Внешность О'Дея не должна была меня удивить. Айра описал его в точности таким, каким он и был, то есть мужчиной, скроенным по меркам цапли: долговязый, под два метра верзила, тощий, но мускулистый, с узким лицом и коротким ежиком седых волос; что касается глаз, то они у него были такого цвета, который тоже наводил на мысль о седине; нос, под стать лицу, длинный и острый как нож, а кожа – хочется сказать шкура – в таких морщинах, словно он куда старше его сорока с хвостиком. Но кое-что Айра упустил – а именно то, что фанатизм всему его облику сообщил такой вид, будто перед тобой тело, в котором человек заперт, и не просто заперт, а отбывает в нем суровое наказание – тюремный пожизненный срок. У него был вид существа, лишенного свободы выбора. Все события жизни предрешены заранее. Он ни в чем не волен.
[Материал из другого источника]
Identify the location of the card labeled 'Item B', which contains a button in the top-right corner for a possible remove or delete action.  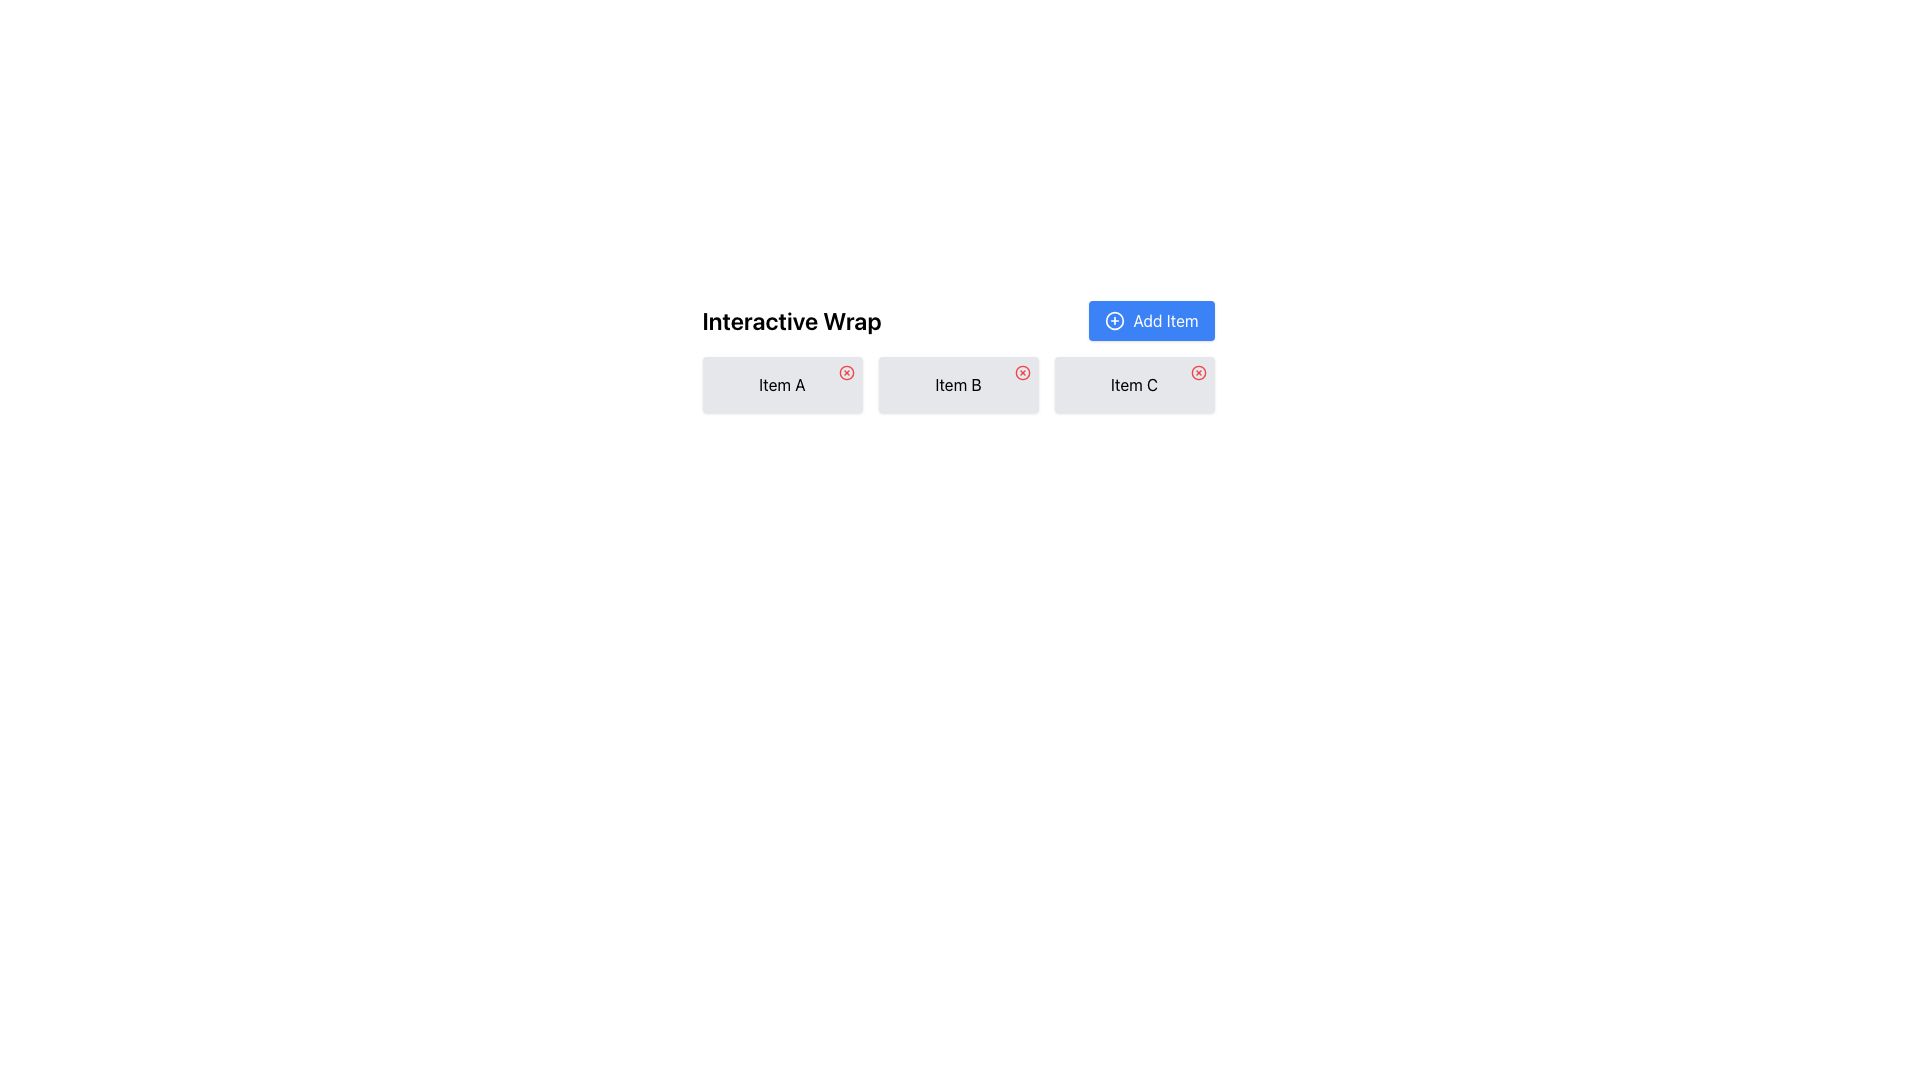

Держать себя в стороне от всего на свете ради дела – вот все, что он может. И что бы ему кто ни говорил – пропускать мимо ушей. Да и не только внешностью он походил на стальную полоску, на удивление узкую – его идеология тоже походила на режущий инструмент, выкованный по криволинейному лекалу, напоминающему лопасть секиры или этакий обоюдоострый профиль цапли.